Localization of XAC in Xenopus fibroblasts. (a–e) Fluorescence microscopy of a cell fragment (a–c) and the intensity profile (d) of the enlarged lamellipodium (e) from the boxed region in c, double stained with XAC antibody (green) and TRITC-phalloidin (red). XAC is distributed throughout the entire lamellipodium. (f and g) Phase-contrast sequence showing protruding lamellipodium of a motile cell (f) and the overview of the same cell (g) at 80 s time point. (h and i) Immuno-EM with XAC antibody of the cell shown in g. (h) Cell overview. Nucleus and surrounding regions look bright because of high content of cellular proteins, which creates high electron density (brightness in inverted contrast). Immunogold-labeling in these central regions is very low. (i) High magnification of the protruding region pointed to by arrow in h. Gold particles (yellow) revealing XAC localization are found at the extreme leading edge, as well as throughout the lamellipodia.

Figure 11

Two treadmilling models for actin turnover in lamellipodia.
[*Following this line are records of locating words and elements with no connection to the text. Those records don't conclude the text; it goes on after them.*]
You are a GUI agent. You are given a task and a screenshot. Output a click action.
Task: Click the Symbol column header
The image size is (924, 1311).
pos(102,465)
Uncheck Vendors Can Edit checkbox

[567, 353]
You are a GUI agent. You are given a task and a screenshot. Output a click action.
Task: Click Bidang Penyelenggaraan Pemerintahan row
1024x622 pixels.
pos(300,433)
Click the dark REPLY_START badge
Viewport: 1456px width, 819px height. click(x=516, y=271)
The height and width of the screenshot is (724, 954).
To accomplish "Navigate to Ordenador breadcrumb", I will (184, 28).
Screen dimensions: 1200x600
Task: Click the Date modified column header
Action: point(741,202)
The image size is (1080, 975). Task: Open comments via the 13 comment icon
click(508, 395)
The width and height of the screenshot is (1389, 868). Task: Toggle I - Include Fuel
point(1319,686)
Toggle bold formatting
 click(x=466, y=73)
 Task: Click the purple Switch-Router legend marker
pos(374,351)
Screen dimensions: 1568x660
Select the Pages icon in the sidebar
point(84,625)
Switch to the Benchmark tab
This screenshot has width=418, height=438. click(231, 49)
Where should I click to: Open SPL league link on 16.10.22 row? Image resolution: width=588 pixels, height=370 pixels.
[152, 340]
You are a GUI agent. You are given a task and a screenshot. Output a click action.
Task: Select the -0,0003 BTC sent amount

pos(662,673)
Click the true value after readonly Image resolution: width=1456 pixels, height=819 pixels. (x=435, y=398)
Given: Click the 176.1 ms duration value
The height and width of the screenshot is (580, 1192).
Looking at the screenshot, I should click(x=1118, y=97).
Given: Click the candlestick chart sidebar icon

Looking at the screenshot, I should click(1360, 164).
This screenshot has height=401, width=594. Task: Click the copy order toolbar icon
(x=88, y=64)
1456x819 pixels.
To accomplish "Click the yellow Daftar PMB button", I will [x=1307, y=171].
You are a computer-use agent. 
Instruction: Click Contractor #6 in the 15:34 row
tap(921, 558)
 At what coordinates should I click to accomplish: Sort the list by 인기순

Left, treadmilling of individual filaments suggests that each actin filament in the actin network simultaneously assembles subunits at its barbed end and releases subunits from the pointed end, thus continuously reproducing itself by treadmilling mechanism. Treadmilling of individual filaments collectively results in the treadmilling of the lamellipodial network. Right, treadmilling of the dendritic array suggests frequent formation of new filaments by de novo nucleation, which occurs within the narrow zone at the leading edge, the actin brush. Newborn filaments become immediately incorporated into the actin array as branches of pre-existing filaments. Within the actin brush, filaments are protected from depolymerization at pointed ends. Nucleation, cross-linking, and pointed end capping are proposed to be mediated by the Arp2/3 complex. Many barbed ends are predicted to be capped to prevent exponential increase in filament mass. Release of the Arp2/3 complex from Y-junctions behind the actin brush, followed by ADF/cofilin-mediated dissociation of actin subunits from pointed ends, may be a major pathway for actin array disassembly. By this model, an individual filament in the dendritic array does not treadmill, but rather first grows at the barbed end and later shrinks at the pointed end. However, the actin filament array as a whole treadmills, reproducing itself at the cell front and dismantling itself at the lamellipodial rear. Growing barbed ends are shaded in gray.